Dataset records
################
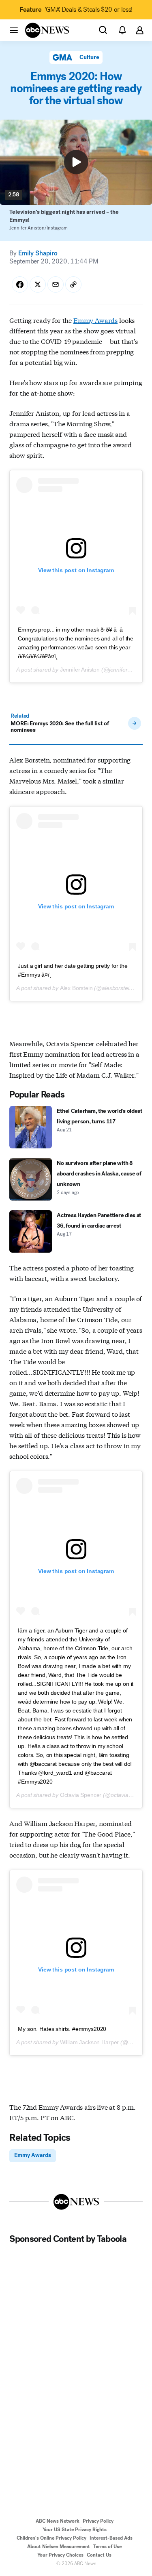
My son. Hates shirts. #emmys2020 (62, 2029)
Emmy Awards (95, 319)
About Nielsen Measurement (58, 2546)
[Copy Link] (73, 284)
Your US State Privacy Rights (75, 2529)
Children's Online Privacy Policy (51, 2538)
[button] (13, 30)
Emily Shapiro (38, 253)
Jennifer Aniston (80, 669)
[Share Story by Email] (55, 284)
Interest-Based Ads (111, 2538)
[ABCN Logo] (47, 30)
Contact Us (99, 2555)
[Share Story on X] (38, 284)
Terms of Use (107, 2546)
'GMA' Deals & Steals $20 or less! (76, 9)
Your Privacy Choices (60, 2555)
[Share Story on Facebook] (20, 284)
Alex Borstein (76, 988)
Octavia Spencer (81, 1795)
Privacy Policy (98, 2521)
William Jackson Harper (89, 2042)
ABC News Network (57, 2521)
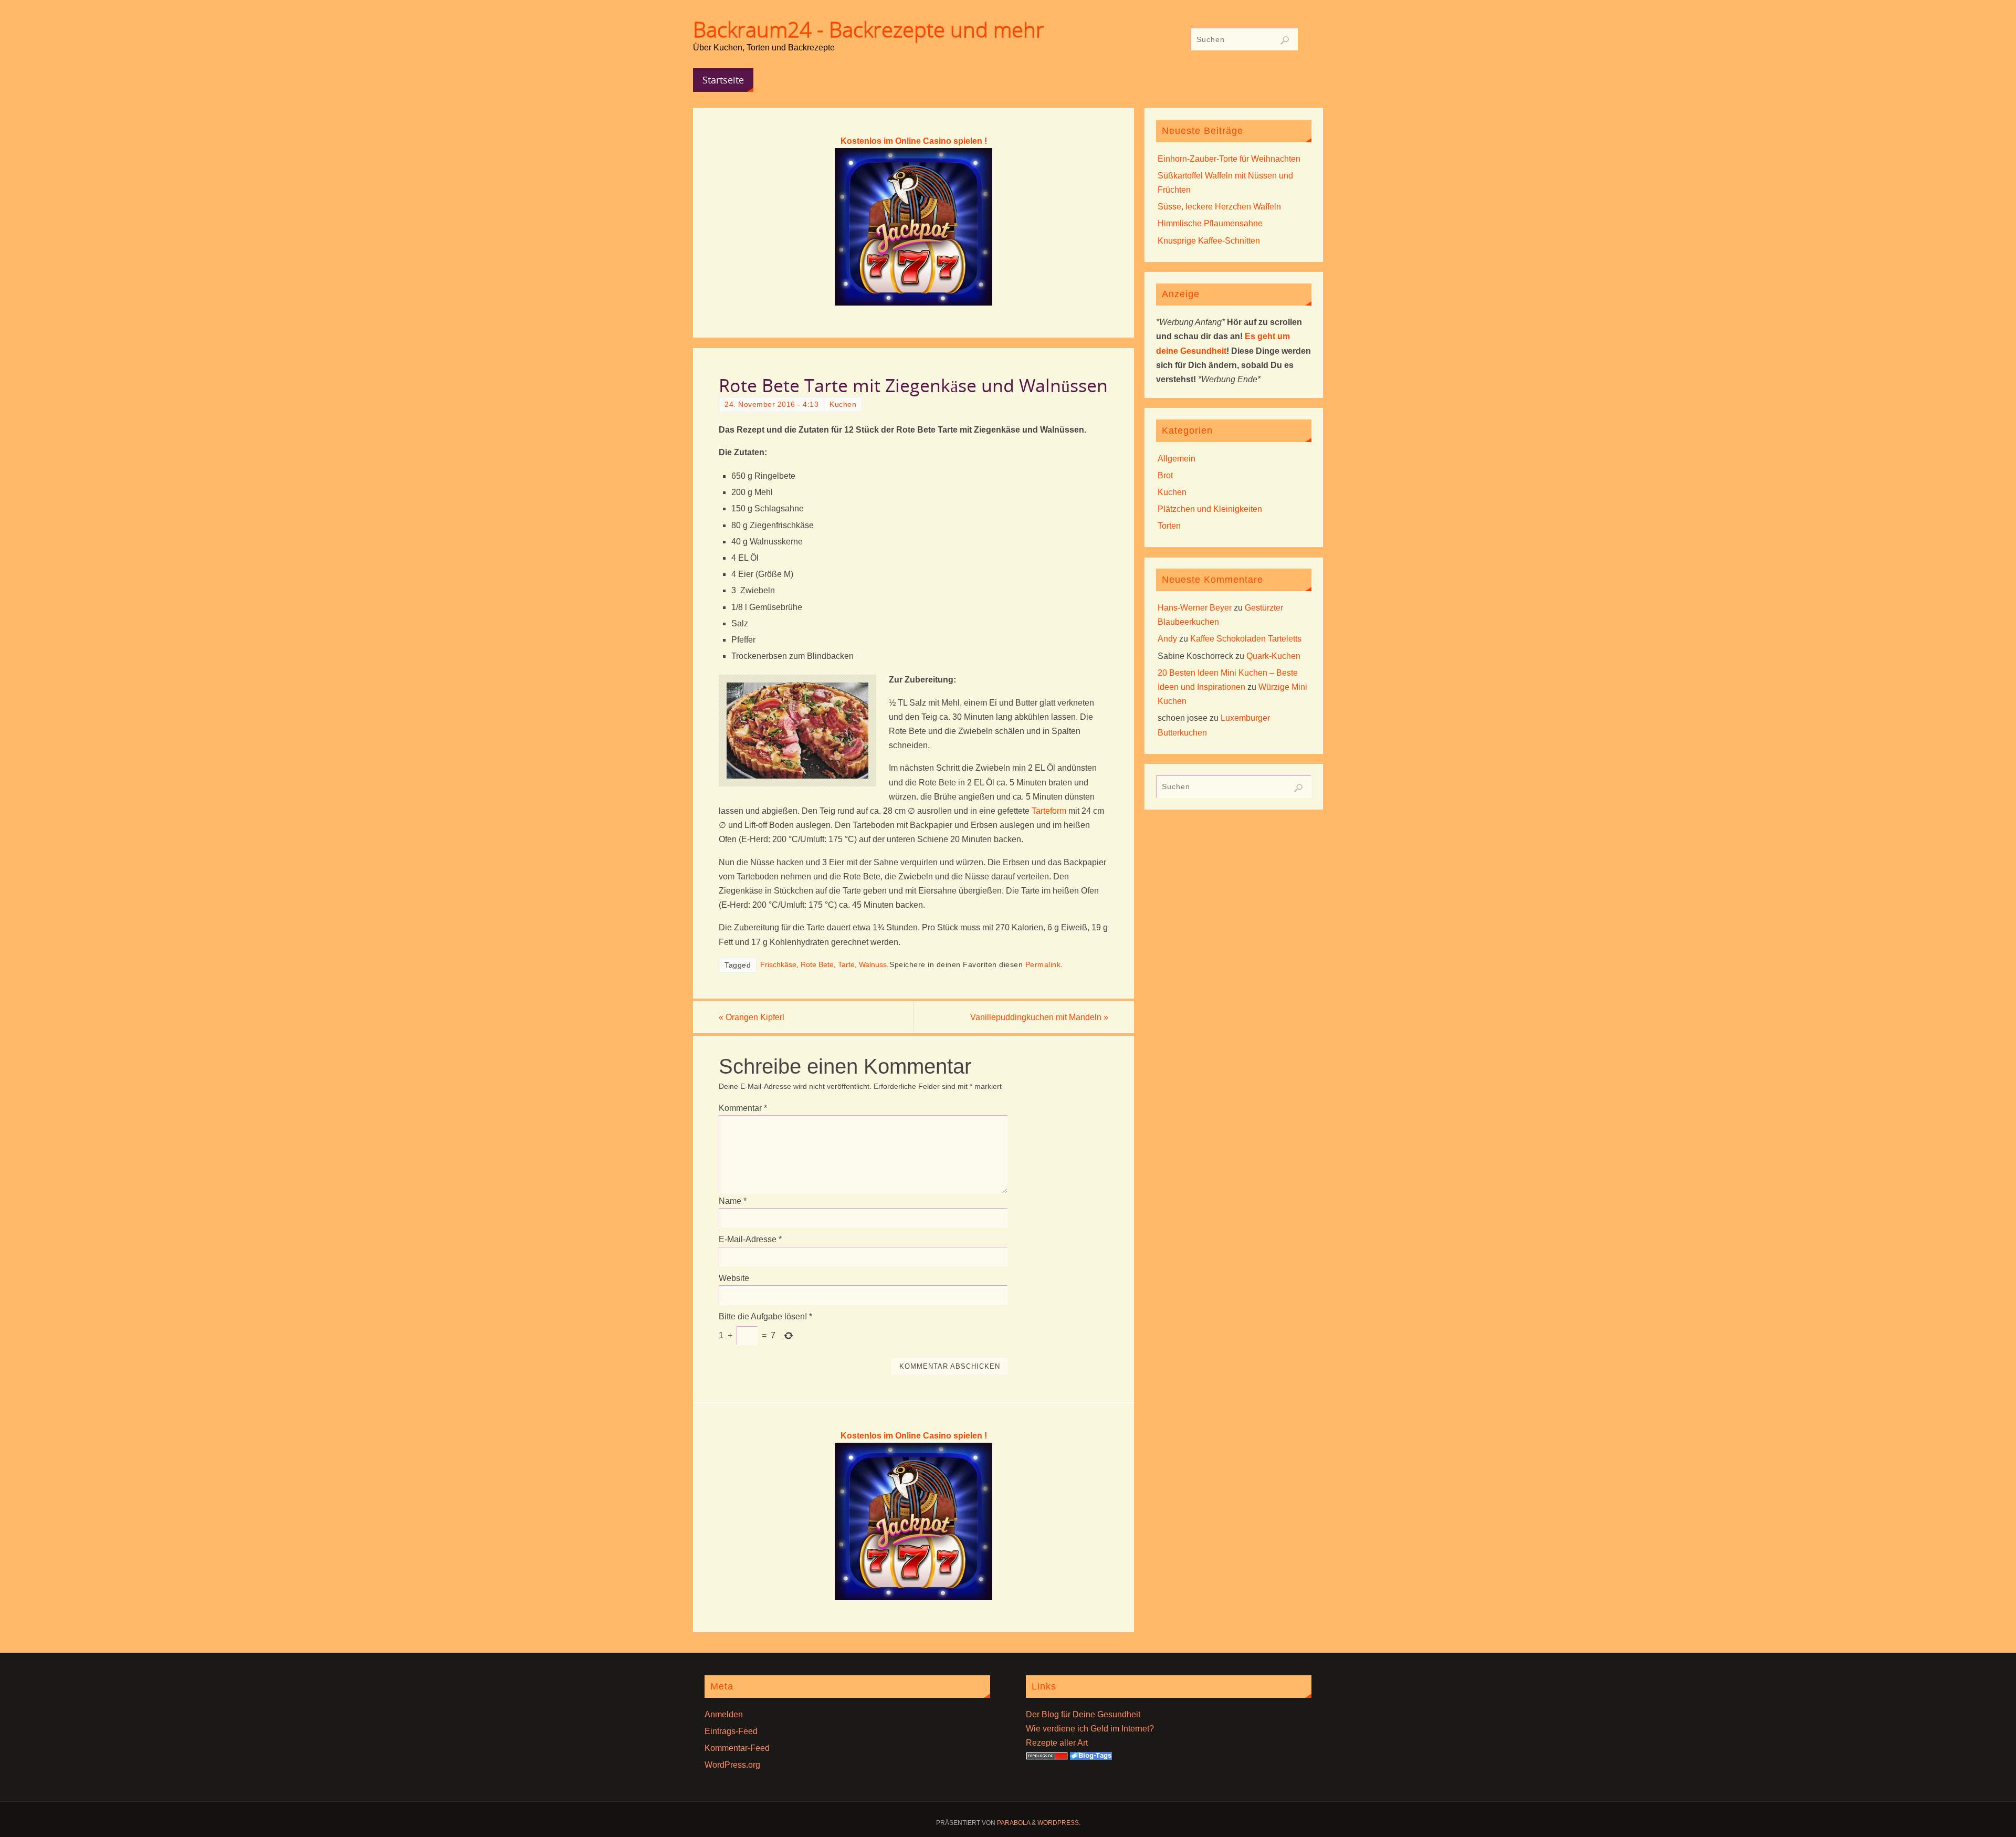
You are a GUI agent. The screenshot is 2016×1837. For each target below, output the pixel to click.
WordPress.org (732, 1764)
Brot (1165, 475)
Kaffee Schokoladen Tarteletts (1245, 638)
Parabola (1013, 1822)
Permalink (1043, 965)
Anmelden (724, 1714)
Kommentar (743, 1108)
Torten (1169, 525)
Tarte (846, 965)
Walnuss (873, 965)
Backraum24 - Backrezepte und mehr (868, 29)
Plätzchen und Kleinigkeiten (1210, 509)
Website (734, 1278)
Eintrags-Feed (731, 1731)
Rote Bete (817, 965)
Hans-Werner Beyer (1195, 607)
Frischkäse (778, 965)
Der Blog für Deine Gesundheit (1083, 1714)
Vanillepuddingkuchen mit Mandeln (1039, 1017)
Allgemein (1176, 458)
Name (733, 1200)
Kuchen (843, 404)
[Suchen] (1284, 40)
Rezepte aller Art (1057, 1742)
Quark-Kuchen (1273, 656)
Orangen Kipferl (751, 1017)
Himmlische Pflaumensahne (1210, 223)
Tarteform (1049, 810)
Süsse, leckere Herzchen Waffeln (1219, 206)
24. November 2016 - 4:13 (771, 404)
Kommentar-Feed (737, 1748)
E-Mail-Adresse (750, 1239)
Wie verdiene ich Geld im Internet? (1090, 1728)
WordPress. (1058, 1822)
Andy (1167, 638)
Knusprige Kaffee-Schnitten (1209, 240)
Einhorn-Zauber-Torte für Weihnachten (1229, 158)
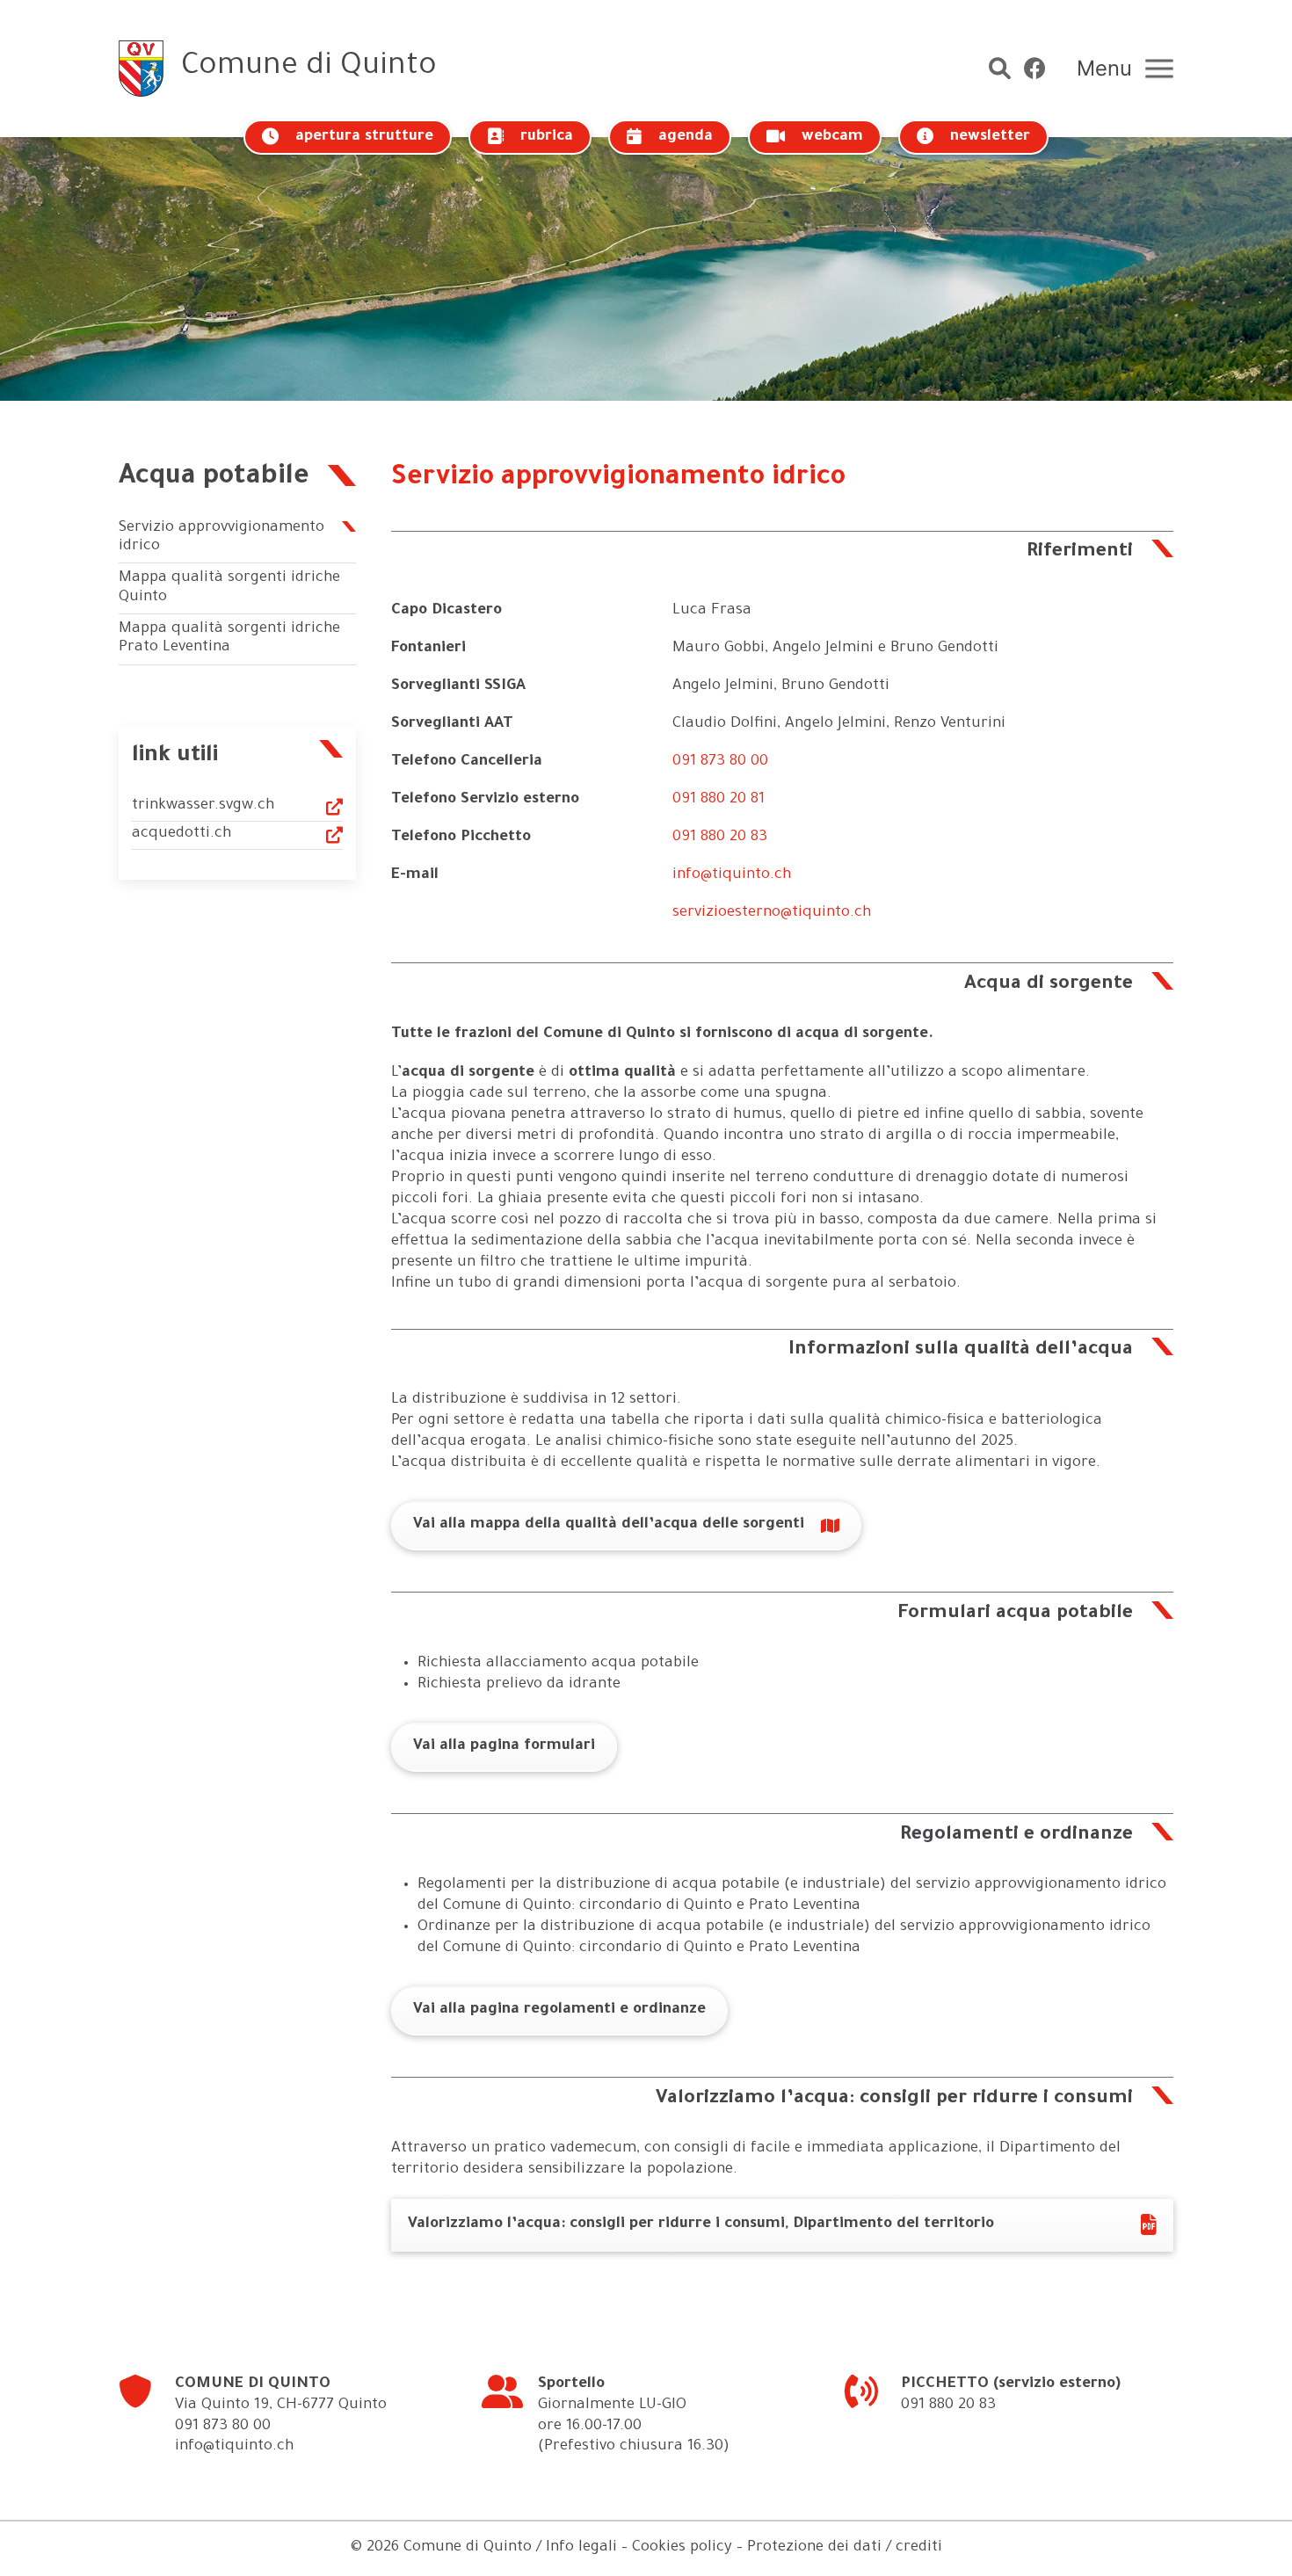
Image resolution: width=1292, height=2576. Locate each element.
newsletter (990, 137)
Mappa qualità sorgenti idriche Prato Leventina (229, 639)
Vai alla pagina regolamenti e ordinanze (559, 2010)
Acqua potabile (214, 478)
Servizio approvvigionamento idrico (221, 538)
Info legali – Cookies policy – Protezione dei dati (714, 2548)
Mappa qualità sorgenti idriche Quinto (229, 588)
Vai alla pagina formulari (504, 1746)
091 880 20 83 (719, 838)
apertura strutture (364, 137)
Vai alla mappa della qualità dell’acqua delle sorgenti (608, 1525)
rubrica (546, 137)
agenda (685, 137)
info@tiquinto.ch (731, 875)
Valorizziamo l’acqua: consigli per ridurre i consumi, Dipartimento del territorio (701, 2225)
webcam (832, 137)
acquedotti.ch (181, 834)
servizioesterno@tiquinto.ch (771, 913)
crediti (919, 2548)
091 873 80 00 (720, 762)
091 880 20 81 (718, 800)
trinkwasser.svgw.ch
################
**Task details**. Go through the entries above, and wherever a line holds the word "tiquinto", copy that line.

**Exercise solution**.
info@tiquinto.ch (731, 875)
servizioesterno@tiquinto.ch (771, 913)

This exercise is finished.